W coordinate after perspective divide

After conversion to normalized device coordinates(ndc) by applying a matrix like

\begin{bmatrix}A & 0 & B & 0\\ 0 & C & D & 0\\ 0 & 0 & E & F\\ 0& 0 & -1 & 0\end{bmatrix} \begin{pmatrix} x \\ y \\ z \\ w \end{pmatrix}

one might think that projection is applied on each vertex looks like

\vec{v}_{ndc} = \frac{1}{w} \begin{pmatrix} x \\ y \\ z \\ w \end{pmatrix} = \begin{pmatrix} \tfrac{x}{w} \\ \tfrac{y}{w} \\ \tfrac{z}{w} \\ 1 \end{pmatrix}

however it actually looks like

\vec{v}_{ndc} = \begin{pmatrix} \tfrac{x}{w} \\ \tfrac{y}{w} \\ \tfrac{z}{w} \\ \tfrac{1}{w} \end{pmatrix}

the $w$ coordinate is not divided by itself, but is inverted instead. This is done because the interpolation between vertices still needs to take place and for perspective correct interpolation one needs the camera space depth $z = -w_{cam}$ .

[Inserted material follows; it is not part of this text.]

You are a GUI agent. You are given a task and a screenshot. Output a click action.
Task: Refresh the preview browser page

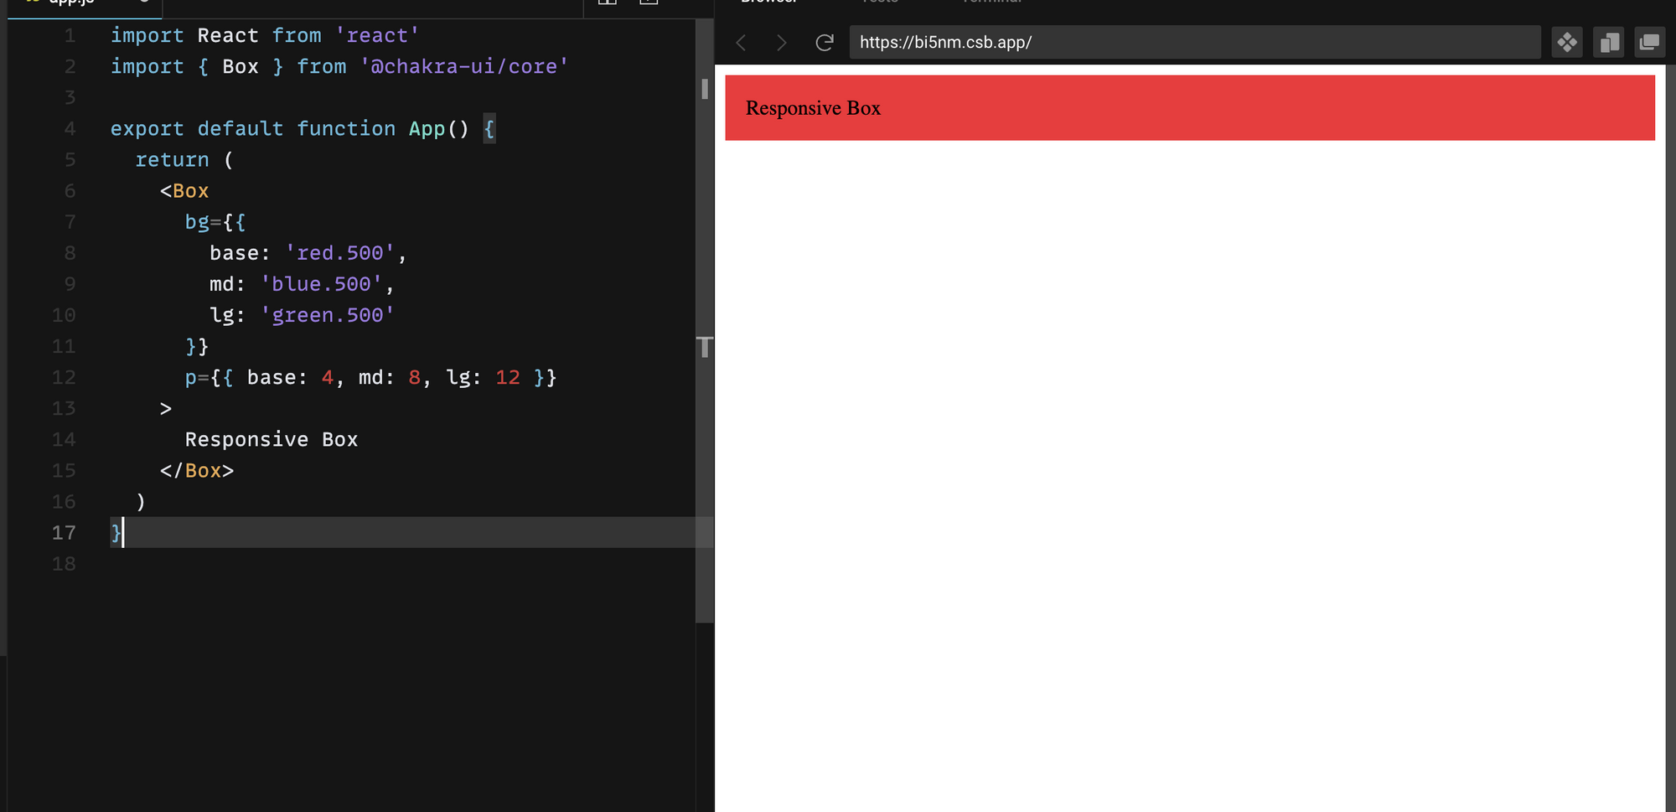pyautogui.click(x=825, y=43)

\begin{aligned} \vec{v}_{\alpha} &= \frac{(1-\alpha) \tfrac{\vec{v}_0}{-z_0} + \alpha \tfrac{\vec{v}_1}{-z_1}}{(1 - \alpha)\tfrac{1}{-z_0} + \alpha \tfrac{1}{-z_1}} \\[1.5em] &= \frac{(1-\alpha)\vec{v}_0 w_{0_{ndc}} + \alpha\vec{v}_1 w_{1_{ndc}}}{(1-\alpha) w_{0_{ndc}} + \alpha w_{1_{ndc}}} \end{aligned}

instead of dividing by $-z$ we can multiply with $w_{ndc}$ as multiplication is faster than division.

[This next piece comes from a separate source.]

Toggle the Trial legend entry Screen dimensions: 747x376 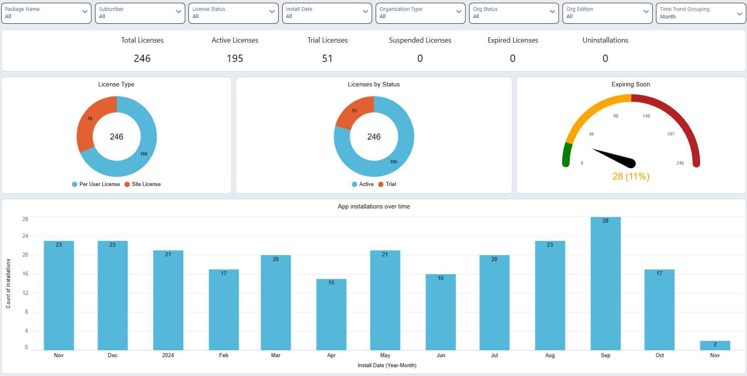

Note that for brevity the given formula assumes a scanline based rasterizer as it interpolates only between two vertices. The general approach is to use barycentric coordinates to interpolate between all three vertices simultaneously.

Row major or column major

Even though even Wikipedia says OpenGL is column major, it is actually storage agnostic. However by default it interprets your 16 element array as:

\begin{bmatrix}m_0 & m_4 & m_8 & m_{12}\\ m_1 & m_5& m_9 & m_{13}\\ m_2 & m_6 & m_{10} & m_{14}\\ m_3 & m_7 & m_{11} & m_{15}\end{bmatrix}

Yet most OpenGL functions dealing with matrices offer a transpose parameter which you can use to specify the used order. For a comparison of storage orders see the Eigen documentation.

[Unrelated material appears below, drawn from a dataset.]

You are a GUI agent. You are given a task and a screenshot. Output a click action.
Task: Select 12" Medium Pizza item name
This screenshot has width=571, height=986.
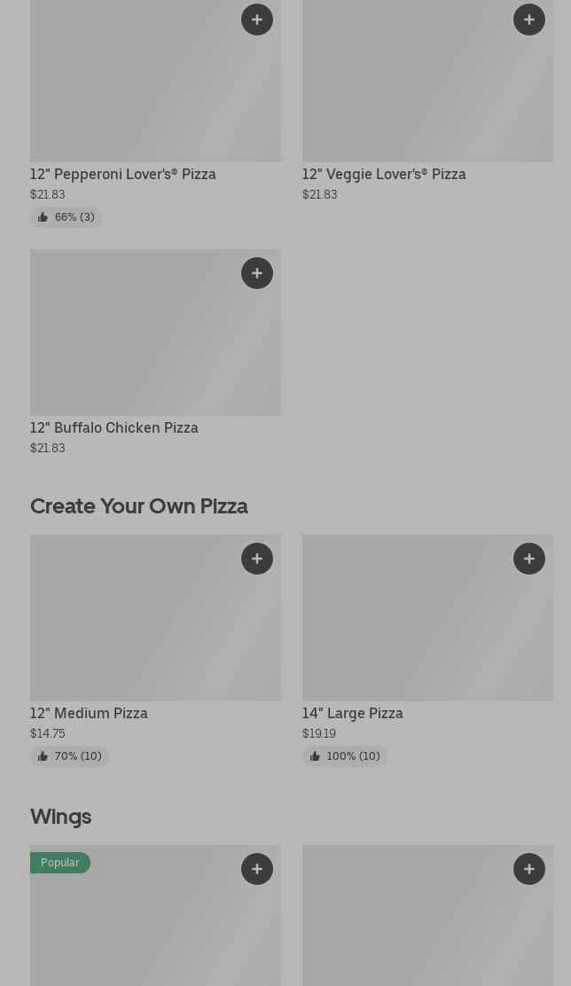click(89, 714)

Notably however, GLSL matrices do neither follow C nor mathematical notation; the mat2x4 M type has 2 columns and 4 rows and thus $M \in \mathbb{R}^{4 \times 2}$ mathematically.
Consequently though – albeit breaking with the C notation – M[0] will return the first column (vec4).

Now, if you use the transpose parameter mentioned before, prepare to think hard about the data you are actually getting in the Shader.